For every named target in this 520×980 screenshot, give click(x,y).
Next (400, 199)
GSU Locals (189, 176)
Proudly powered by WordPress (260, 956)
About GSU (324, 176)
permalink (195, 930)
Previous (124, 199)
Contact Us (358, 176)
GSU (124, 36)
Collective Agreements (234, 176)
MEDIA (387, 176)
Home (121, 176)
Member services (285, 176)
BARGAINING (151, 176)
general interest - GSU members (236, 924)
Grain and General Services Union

------------------------------------------------------------

◆ **What to do**: Give all of the rows above again with every "screenshot" switched to "capture". Leave everything else unchanged.

◆ **The response**:
For every named target in this 520×980 capture, give click(x,y).
Next (400, 199)
GSU Locals (189, 176)
Proudly powered by WordPress (260, 956)
About GSU (324, 176)
permalink (195, 930)
Previous (124, 199)
Contact Us (358, 176)
GSU (124, 36)
Collective Agreements (234, 176)
MEDIA (387, 176)
Home (121, 176)
Member services (285, 176)
BARGAINING (151, 176)
general interest - GSU members (236, 924)
Grain and General Services Union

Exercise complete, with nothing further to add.